===== Records supplied =====

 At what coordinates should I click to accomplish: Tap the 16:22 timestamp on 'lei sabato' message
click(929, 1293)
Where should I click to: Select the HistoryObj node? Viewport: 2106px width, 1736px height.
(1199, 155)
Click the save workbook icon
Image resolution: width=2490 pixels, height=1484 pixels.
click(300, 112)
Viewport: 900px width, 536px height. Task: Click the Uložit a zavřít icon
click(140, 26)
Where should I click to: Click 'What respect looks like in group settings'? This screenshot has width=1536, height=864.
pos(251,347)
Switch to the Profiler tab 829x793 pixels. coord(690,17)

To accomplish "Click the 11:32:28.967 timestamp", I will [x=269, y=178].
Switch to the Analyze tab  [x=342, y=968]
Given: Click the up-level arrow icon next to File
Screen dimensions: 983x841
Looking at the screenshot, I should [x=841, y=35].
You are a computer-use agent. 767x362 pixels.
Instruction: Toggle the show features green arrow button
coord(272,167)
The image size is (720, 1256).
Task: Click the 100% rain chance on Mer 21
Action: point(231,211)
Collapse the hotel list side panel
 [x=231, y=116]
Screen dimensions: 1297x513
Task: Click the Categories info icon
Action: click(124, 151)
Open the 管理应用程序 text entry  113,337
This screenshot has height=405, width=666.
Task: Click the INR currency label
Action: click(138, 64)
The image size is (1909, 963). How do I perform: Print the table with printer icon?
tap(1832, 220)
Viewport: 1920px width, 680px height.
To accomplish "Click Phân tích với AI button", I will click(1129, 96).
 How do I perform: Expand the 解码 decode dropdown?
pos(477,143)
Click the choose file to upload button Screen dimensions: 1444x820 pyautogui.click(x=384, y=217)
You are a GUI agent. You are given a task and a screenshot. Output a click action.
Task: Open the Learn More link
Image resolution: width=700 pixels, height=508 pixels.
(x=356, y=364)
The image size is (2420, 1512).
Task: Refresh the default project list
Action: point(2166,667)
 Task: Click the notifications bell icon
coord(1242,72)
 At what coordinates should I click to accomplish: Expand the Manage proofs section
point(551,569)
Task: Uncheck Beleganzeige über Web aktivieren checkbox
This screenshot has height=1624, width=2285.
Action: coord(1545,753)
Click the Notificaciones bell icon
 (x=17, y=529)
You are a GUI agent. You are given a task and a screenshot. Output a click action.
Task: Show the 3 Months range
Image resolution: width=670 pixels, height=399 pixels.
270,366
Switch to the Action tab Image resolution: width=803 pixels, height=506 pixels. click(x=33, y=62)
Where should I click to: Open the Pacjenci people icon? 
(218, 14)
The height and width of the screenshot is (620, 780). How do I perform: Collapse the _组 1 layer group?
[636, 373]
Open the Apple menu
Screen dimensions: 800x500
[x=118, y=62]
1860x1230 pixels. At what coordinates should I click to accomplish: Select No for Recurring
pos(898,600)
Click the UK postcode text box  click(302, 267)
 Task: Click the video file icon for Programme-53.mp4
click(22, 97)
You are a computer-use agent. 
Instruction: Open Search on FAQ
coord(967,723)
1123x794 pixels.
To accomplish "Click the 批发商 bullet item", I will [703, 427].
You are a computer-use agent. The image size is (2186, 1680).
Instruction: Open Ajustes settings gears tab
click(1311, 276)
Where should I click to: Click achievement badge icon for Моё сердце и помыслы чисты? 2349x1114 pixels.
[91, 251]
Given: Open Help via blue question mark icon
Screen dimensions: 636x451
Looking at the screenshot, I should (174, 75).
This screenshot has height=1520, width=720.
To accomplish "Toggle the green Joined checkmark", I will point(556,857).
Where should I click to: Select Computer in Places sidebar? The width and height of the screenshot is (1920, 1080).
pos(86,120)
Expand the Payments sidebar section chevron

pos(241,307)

=====

Lay out the stretch of lines from the one containing "Open the Apple menu" through the one containing "Click the UK" as a Markdown table with the columns Row and Line. Number each row and leave out any blank lines.

| Row | Line |
|---|---|
| 1 | Open the Apple menu |
| 2 | Screen dimensions: 800x500 |
| 3 | [x=118, y=62] |
| 4 | 1860x1230 pixels. At what coordinates should I click to accomplish: Select No for Recurring |
| 5 | pos(898,600) |
| 6 | Click the UK postcode text box  click(302, 267) |